[Opening MATERIAL PROVIDED section]
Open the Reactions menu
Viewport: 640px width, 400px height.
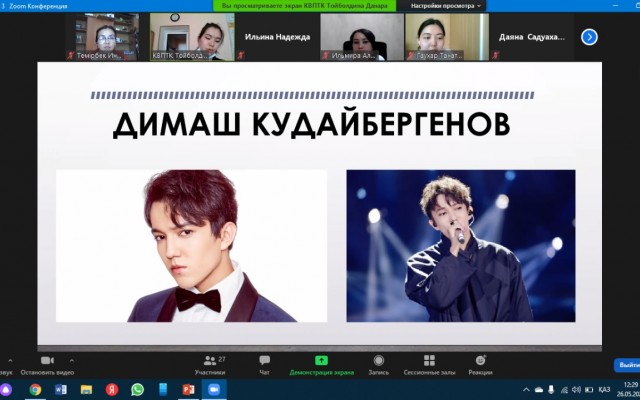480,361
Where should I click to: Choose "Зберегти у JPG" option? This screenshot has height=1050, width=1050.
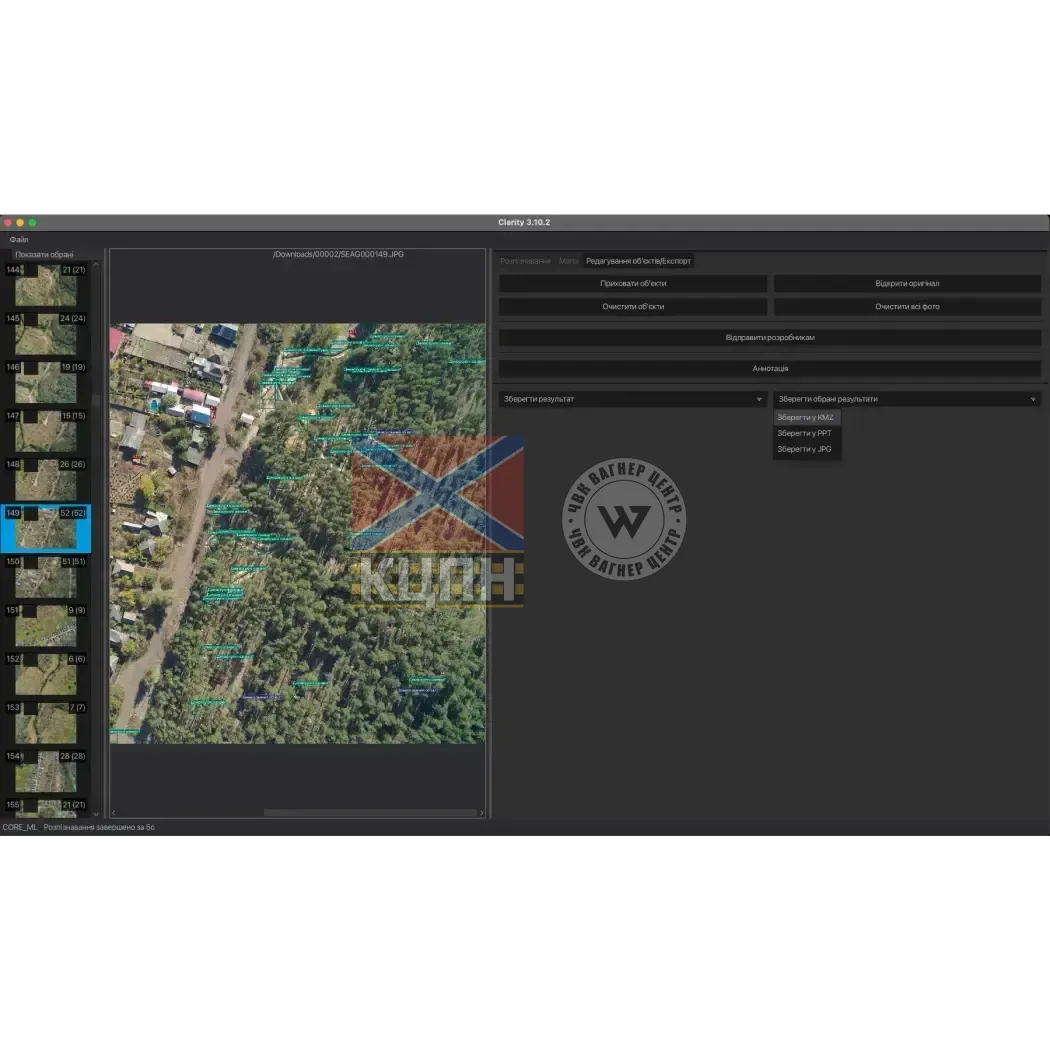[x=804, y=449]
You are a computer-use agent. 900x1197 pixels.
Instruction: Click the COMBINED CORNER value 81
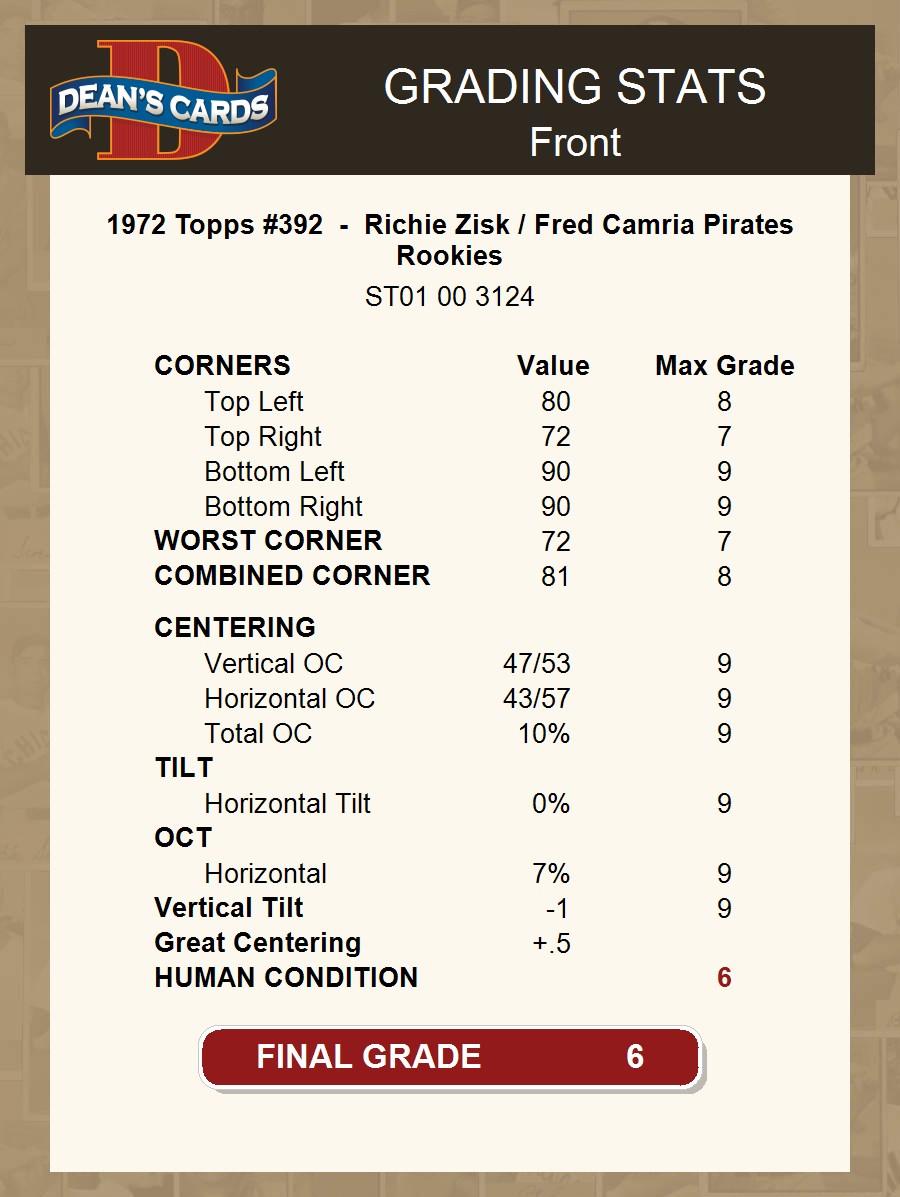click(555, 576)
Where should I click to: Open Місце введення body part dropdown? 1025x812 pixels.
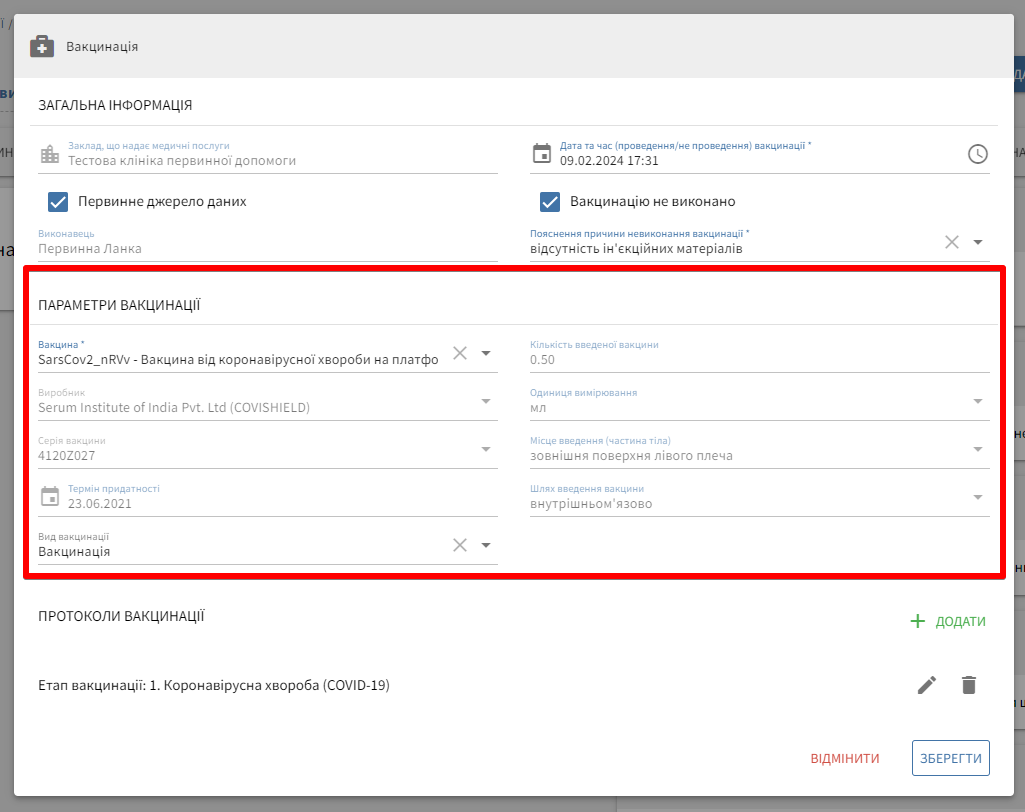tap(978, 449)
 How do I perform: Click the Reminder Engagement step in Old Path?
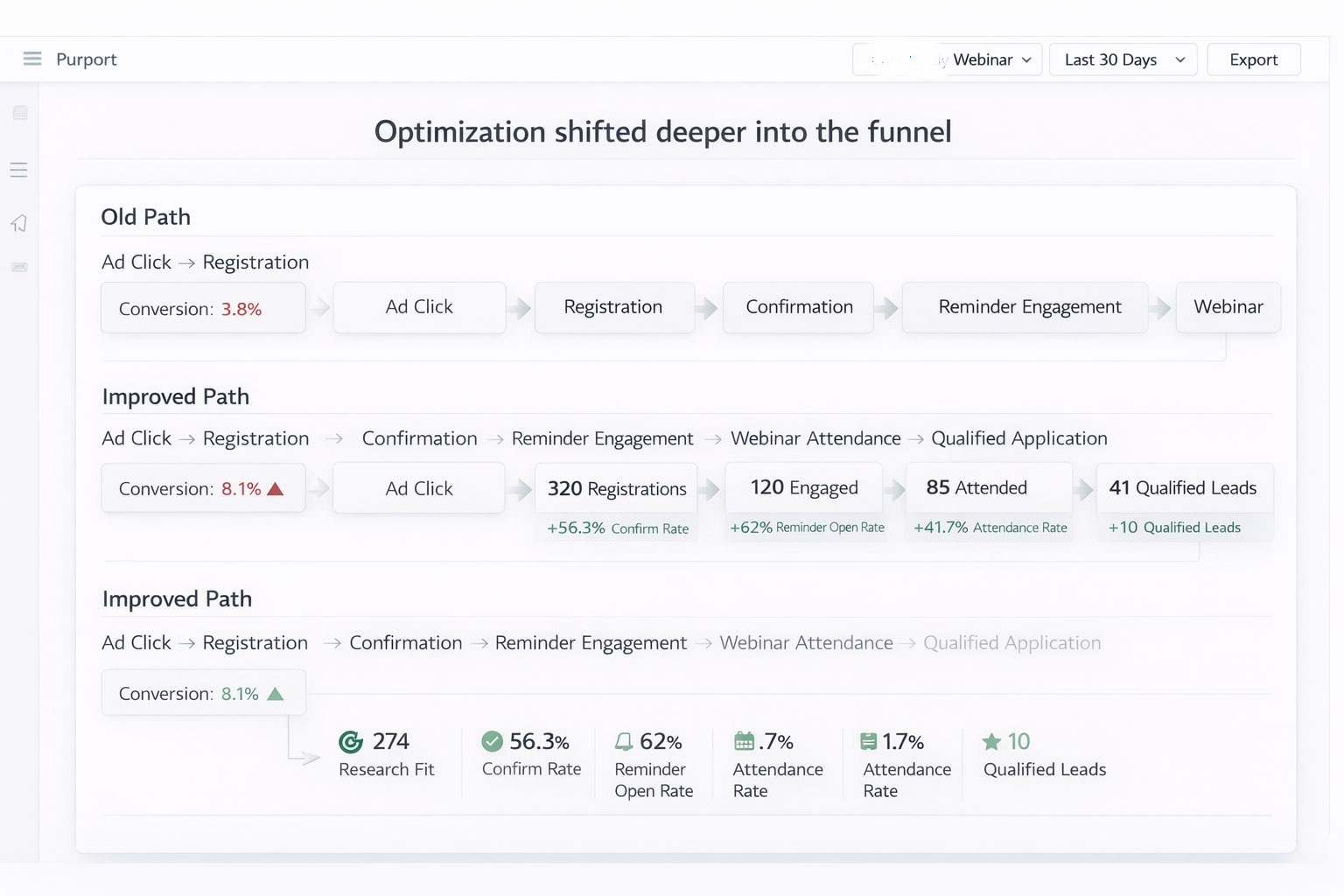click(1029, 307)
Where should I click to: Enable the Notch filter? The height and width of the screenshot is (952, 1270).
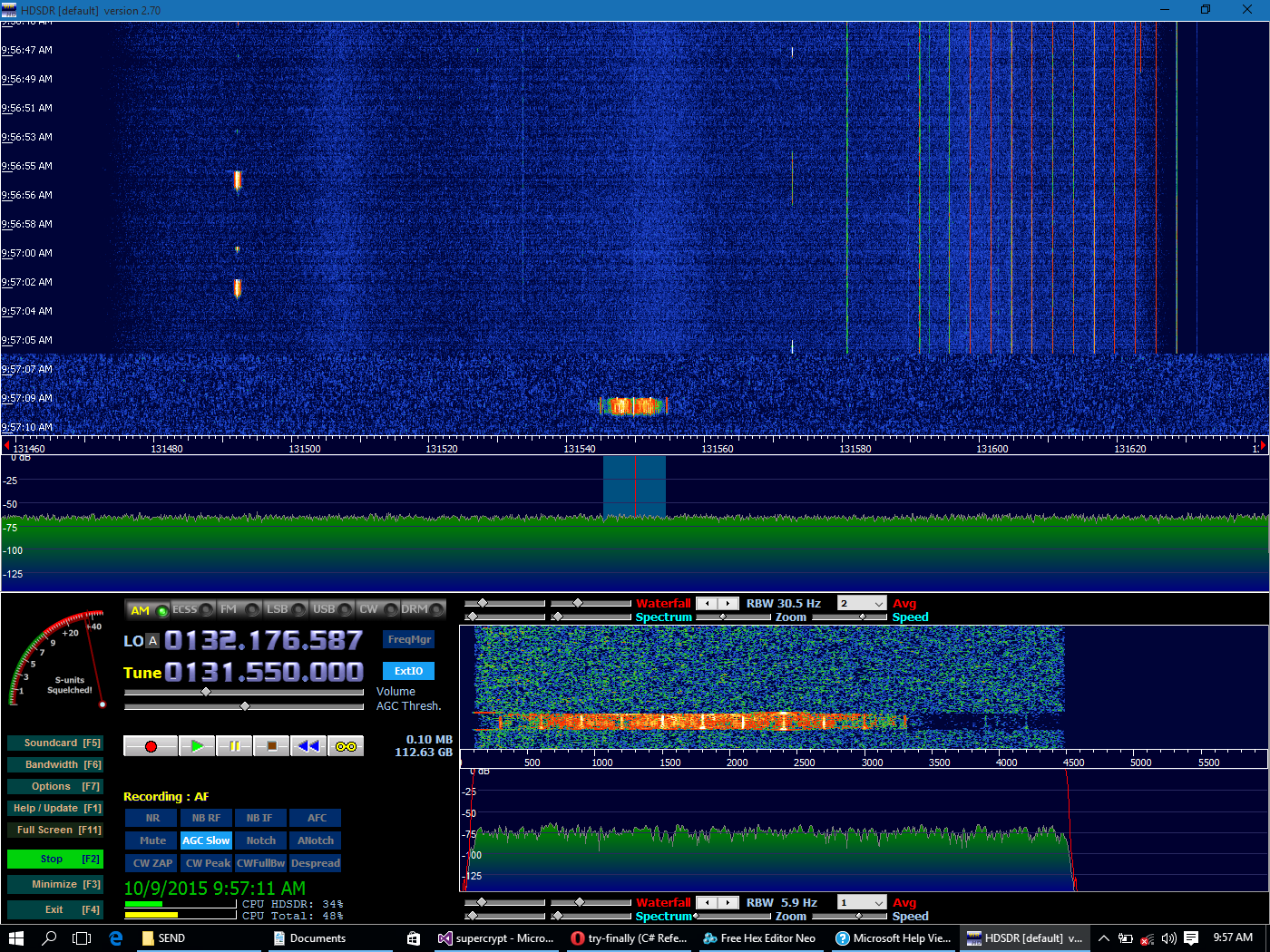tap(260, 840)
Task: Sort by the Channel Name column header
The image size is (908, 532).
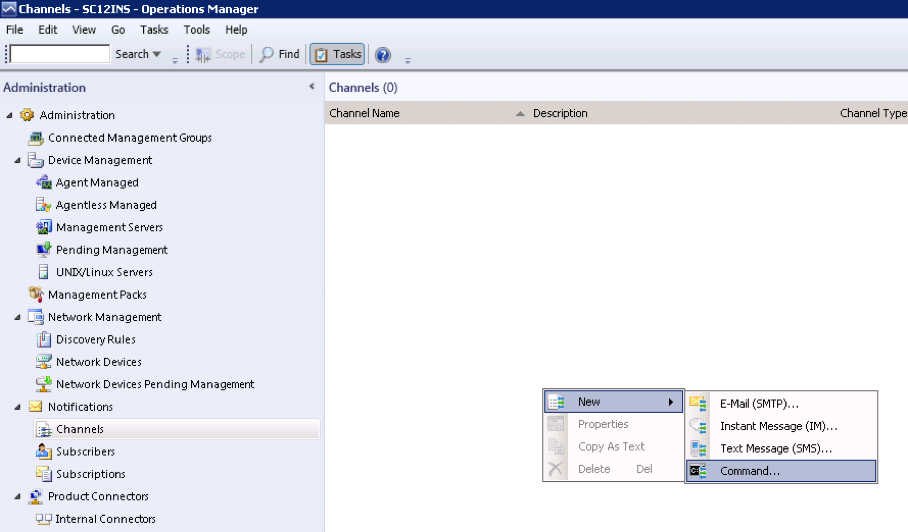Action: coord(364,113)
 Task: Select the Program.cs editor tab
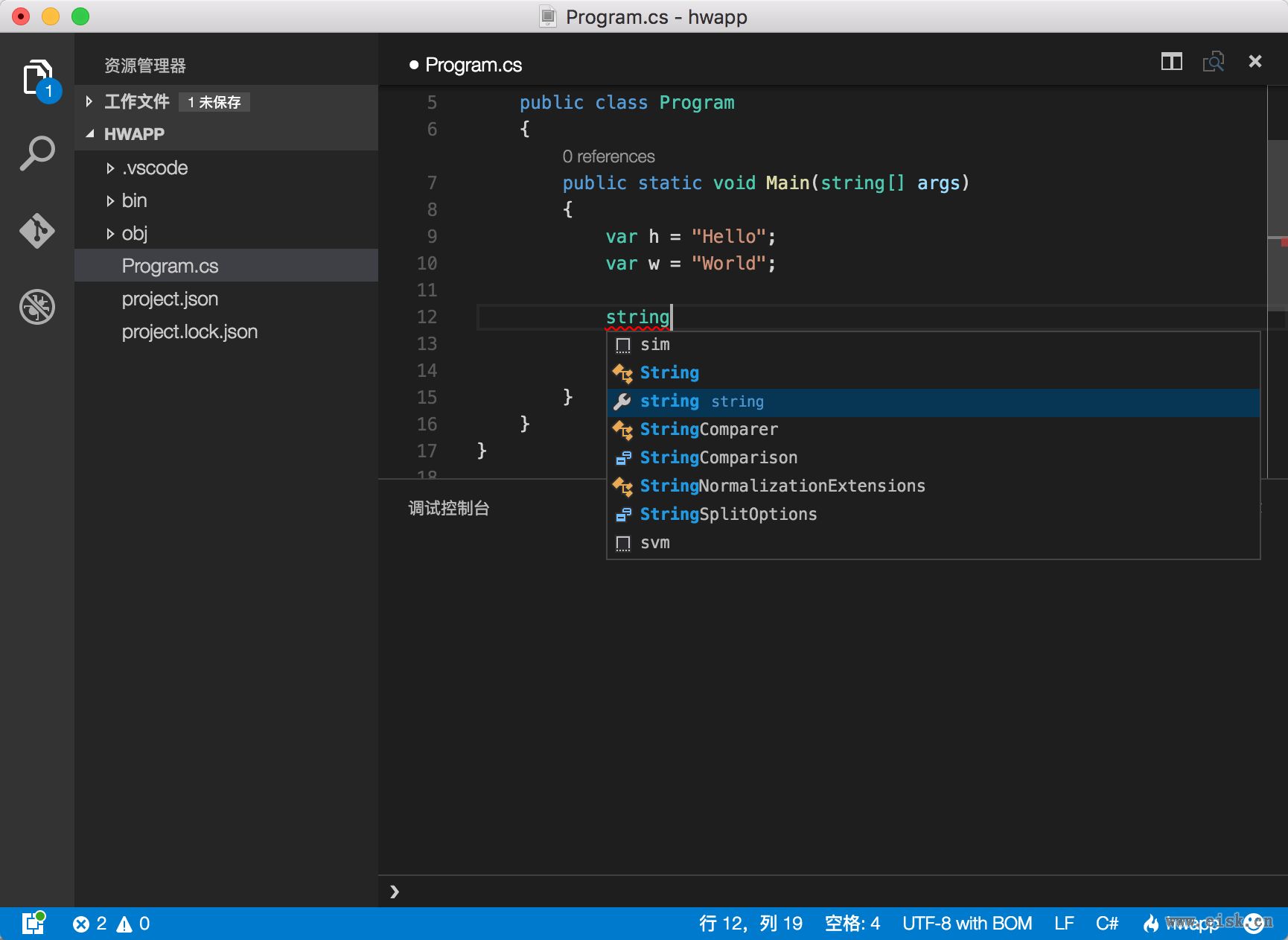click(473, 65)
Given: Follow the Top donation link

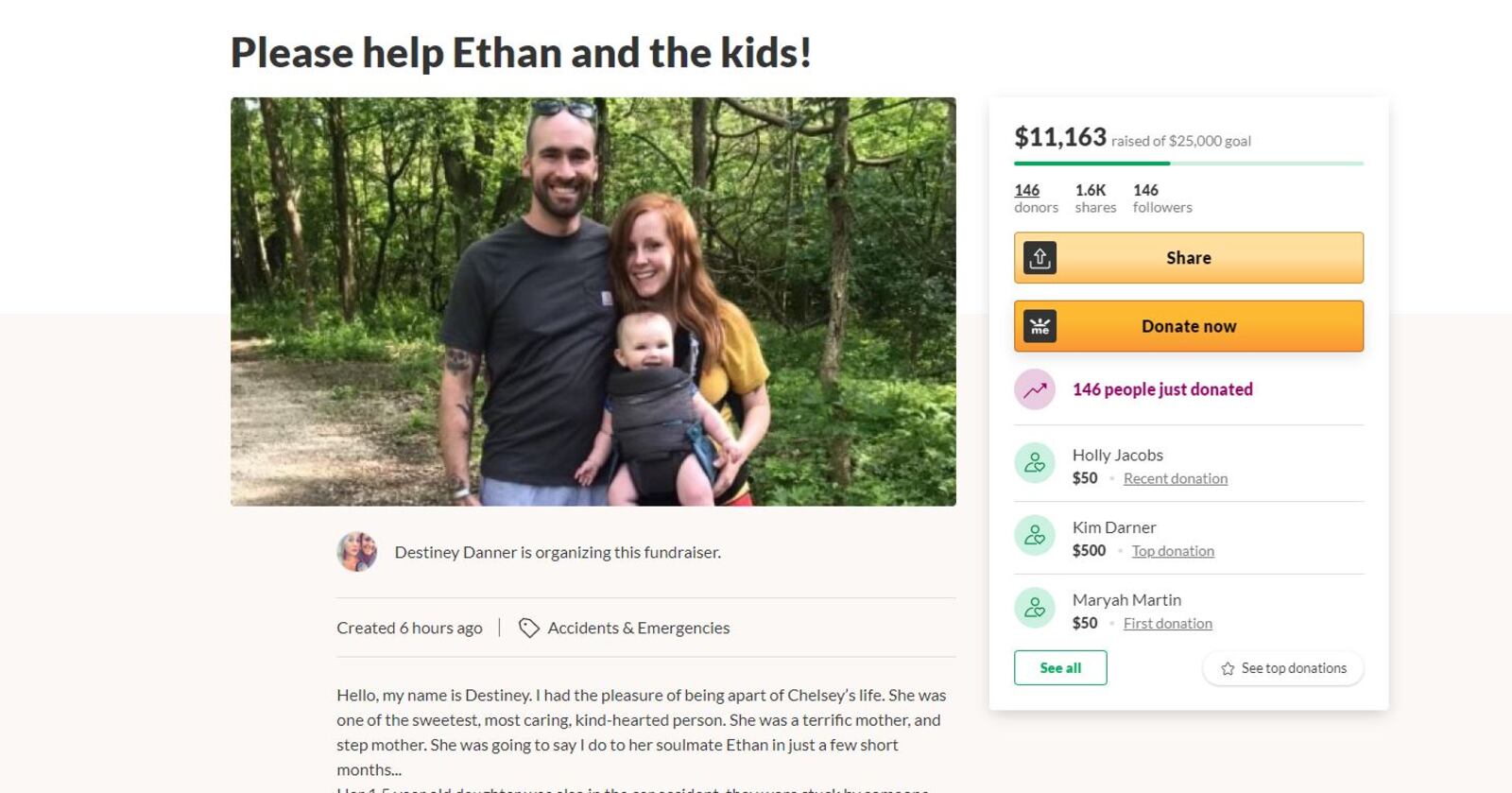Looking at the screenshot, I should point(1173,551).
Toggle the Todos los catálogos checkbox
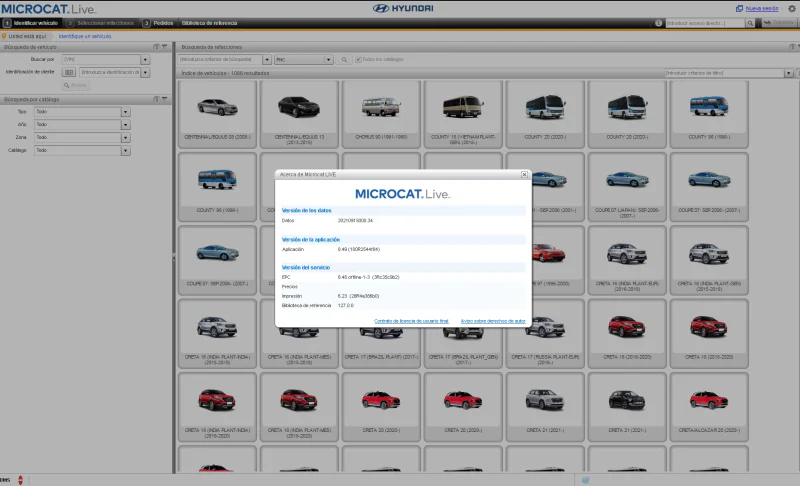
[Closing MATERIAL PROVIDED section]
Retype all the data exactly. Omit pictures.

▸ OUTPUT:
Open the Reactions menu
Viewport: 640px width, 400px height.
480,361
Where should I click to: Choose "Зберегти у JPG" option? This screenshot has height=1050, width=1050.
[x=804, y=449]
You are a computer-use agent. 900x1197 pixels.
Instruction: Click the COMBINED CORNER value 81
click(555, 576)
Where should I click to: Open Місце введення body part dropdown? 1025x812 pixels.
tap(978, 449)
 How do I perform: Click the Reminder Engagement step in Old Path?
click(1029, 307)
Where should I click to: Enable the Notch filter? The height and width of the screenshot is (952, 1270).
tap(260, 840)
Task: Sort by the Channel Name column header
The image size is (908, 532).
Action: coord(364,113)
 Task: Select the Program.cs editor tab
click(473, 65)
Given: Follow the Top donation link

Looking at the screenshot, I should point(1173,551).
Toggle the Todos los catálogos checkbox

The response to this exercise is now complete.